Furthermore, the conditioning that makes us think that our minds are an indivisible frame-of-reference might also be blamed for the illusion of a soul. A frame-of-reference that inexplicably has zero measure. Science has so far corrected this belief. But we've neglected to update our mathematics and the laws of physics that have been derived from that mathematics. Something which the full paper attempts to inaugurate.

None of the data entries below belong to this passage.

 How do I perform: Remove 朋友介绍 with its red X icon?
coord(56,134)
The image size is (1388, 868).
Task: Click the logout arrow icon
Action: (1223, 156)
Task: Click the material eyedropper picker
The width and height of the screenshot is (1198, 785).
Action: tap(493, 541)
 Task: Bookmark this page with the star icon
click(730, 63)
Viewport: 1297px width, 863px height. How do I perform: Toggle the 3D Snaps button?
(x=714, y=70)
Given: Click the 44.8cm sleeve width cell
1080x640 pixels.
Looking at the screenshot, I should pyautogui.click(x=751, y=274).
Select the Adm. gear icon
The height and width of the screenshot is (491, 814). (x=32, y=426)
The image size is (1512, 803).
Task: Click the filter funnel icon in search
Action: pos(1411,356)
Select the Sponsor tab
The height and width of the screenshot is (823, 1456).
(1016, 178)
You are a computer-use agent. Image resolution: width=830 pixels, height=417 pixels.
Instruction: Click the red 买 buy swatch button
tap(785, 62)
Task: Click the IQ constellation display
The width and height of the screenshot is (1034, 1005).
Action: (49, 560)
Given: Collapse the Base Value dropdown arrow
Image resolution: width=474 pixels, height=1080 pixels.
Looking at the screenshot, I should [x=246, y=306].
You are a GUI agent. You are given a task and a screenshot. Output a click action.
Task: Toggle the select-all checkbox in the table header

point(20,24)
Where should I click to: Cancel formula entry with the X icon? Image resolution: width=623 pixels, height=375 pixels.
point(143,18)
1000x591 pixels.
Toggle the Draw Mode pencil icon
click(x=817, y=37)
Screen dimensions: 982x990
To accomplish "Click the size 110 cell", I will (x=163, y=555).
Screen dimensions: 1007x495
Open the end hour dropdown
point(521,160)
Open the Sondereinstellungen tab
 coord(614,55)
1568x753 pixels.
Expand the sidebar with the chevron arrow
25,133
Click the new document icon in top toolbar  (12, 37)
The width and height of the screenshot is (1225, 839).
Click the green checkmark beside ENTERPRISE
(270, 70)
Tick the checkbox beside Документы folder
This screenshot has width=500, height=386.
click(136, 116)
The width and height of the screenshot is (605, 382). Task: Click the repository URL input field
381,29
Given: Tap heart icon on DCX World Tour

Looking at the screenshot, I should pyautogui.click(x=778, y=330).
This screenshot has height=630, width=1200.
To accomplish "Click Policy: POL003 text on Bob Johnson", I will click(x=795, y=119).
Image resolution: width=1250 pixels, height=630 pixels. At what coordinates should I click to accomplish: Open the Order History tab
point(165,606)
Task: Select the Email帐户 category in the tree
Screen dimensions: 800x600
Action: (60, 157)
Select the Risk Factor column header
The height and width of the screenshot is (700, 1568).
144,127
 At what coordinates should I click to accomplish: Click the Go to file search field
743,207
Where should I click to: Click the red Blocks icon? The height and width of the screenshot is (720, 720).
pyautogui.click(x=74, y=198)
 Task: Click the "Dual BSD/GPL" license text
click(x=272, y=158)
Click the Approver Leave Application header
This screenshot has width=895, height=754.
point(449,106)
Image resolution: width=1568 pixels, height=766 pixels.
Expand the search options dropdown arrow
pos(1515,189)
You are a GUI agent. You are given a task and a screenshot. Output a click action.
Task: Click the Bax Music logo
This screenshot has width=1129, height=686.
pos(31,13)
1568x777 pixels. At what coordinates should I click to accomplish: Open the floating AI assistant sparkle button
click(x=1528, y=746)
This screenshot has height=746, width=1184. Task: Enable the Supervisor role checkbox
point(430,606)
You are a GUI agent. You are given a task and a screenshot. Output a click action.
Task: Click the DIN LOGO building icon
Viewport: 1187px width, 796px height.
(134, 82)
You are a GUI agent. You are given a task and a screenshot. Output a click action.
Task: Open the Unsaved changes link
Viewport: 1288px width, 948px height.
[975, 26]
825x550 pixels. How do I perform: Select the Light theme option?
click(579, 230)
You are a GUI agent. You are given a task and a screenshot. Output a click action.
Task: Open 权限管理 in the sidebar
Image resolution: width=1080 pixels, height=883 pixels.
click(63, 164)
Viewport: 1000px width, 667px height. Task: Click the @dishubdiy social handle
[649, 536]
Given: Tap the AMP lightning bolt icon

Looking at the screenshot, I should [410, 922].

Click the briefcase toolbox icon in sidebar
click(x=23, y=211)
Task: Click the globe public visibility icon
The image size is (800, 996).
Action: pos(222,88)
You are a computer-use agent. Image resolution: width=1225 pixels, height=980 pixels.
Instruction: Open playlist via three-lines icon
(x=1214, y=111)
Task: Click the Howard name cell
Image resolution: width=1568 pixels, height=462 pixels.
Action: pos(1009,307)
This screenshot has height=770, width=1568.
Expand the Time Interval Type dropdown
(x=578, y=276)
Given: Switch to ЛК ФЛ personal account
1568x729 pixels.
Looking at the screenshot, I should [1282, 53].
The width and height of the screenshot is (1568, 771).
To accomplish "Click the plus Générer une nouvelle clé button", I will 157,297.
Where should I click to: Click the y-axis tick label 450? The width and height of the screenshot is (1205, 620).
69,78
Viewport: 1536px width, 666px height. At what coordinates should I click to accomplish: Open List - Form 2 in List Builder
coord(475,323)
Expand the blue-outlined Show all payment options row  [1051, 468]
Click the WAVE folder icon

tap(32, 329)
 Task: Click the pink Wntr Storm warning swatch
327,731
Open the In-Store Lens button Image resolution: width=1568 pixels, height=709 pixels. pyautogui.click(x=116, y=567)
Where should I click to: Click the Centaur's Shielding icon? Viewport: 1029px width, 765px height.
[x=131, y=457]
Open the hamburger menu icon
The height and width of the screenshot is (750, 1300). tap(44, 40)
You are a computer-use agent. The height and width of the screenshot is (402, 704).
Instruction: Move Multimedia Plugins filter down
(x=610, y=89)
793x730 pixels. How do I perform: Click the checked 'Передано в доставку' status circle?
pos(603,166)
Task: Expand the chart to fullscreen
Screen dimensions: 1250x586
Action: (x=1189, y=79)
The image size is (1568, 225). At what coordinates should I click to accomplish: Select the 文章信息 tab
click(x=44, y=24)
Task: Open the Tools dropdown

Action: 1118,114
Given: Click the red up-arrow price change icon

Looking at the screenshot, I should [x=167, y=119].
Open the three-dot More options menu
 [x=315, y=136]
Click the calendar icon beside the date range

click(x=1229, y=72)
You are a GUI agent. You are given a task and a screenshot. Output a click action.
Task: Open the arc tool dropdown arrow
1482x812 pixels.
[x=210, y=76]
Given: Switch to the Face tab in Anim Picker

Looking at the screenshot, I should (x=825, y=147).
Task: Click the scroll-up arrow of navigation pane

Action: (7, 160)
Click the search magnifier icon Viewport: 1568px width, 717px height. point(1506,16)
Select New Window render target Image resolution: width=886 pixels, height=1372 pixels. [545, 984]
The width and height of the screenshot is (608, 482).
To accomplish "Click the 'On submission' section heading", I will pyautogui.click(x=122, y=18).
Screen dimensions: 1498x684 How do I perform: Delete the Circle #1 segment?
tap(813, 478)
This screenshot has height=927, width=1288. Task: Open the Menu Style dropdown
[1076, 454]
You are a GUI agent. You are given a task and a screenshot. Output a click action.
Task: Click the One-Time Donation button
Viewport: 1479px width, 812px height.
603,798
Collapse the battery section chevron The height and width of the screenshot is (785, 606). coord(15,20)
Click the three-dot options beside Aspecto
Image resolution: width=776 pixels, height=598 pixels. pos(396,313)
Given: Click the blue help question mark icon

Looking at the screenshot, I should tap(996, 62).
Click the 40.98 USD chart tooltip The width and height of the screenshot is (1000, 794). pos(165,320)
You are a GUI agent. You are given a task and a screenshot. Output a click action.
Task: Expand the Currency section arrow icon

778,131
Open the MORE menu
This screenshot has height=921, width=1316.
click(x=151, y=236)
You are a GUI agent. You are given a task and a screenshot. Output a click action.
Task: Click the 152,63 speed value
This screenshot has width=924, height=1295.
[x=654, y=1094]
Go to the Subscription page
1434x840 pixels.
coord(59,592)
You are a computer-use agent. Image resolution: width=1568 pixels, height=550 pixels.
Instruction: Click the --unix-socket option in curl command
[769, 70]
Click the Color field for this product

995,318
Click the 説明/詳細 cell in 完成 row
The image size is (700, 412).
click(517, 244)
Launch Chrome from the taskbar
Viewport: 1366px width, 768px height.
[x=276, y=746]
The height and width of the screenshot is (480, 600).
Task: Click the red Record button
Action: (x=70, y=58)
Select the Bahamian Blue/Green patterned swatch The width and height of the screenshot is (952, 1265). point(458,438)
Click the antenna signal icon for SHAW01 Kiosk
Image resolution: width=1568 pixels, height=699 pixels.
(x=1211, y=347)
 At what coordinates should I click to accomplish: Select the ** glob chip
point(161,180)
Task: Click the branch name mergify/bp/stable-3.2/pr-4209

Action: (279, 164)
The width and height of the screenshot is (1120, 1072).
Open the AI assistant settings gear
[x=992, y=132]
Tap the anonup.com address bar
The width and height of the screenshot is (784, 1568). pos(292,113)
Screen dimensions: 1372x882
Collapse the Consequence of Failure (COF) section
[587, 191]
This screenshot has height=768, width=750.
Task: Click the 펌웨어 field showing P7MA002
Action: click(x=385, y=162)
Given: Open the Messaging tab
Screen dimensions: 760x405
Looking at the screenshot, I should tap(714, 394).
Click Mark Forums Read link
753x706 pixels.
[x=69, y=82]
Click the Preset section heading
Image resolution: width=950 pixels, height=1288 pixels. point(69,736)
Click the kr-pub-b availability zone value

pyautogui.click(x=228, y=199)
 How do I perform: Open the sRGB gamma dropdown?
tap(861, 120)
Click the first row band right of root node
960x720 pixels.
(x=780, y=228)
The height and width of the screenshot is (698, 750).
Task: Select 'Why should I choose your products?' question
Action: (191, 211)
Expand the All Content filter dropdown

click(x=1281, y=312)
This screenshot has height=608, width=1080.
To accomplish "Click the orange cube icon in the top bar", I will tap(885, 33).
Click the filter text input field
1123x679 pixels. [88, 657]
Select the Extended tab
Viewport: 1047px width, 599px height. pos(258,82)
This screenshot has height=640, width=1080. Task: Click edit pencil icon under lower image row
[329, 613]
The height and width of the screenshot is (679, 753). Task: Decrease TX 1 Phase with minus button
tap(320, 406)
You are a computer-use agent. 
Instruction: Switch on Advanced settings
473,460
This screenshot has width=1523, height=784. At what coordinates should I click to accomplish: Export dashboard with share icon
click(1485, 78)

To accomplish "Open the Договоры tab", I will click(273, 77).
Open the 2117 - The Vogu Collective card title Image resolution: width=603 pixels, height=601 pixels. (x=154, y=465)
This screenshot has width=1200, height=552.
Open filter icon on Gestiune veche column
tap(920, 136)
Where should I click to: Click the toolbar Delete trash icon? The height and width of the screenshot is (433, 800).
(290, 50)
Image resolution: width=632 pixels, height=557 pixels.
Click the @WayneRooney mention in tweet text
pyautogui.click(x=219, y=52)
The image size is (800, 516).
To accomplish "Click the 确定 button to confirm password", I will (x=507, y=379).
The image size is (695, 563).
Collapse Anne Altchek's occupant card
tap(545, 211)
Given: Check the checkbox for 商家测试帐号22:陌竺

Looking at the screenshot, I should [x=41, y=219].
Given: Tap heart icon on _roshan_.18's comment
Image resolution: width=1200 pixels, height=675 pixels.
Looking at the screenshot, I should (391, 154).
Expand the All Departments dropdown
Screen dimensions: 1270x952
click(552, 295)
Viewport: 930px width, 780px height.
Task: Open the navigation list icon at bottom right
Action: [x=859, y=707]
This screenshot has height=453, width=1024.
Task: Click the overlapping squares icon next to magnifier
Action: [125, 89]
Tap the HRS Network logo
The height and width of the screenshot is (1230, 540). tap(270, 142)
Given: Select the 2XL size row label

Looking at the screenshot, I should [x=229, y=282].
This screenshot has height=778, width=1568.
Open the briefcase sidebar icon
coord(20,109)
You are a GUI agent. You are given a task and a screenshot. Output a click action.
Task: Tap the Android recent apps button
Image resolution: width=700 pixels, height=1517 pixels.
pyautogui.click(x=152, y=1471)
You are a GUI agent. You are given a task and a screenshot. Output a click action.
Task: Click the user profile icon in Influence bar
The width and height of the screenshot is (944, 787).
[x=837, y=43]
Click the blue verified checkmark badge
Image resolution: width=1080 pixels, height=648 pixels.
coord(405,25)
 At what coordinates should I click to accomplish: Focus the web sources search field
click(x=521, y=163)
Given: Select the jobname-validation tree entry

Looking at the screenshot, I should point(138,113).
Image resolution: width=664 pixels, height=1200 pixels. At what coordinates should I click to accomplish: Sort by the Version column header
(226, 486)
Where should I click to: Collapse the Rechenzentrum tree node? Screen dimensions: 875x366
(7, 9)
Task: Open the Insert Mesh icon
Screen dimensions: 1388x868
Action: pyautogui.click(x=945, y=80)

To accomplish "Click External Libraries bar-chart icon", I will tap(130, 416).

**On an Accelerating Modernity:**
Finally, we are sensitive to the fact that whenever humans have been thrust headlong into any new modernity they will often repurpose obscure cultural and moral narratives in order to restore meaning and identity to their lives. But we also look forward to knowing that for the first time ever machines will be able to autonomously coordinate in order to scientifically and permanently measure, model and adapt to this world of faster and faster advancements. And ensure their continued progression well past the next four centuries even if their former owners find themselves using these advancements to regress back to mythos and belief for a sense of stability and purpose. Even though, ironically, the patronage of a collective, internal reality is exactly what their machines are engaged in too.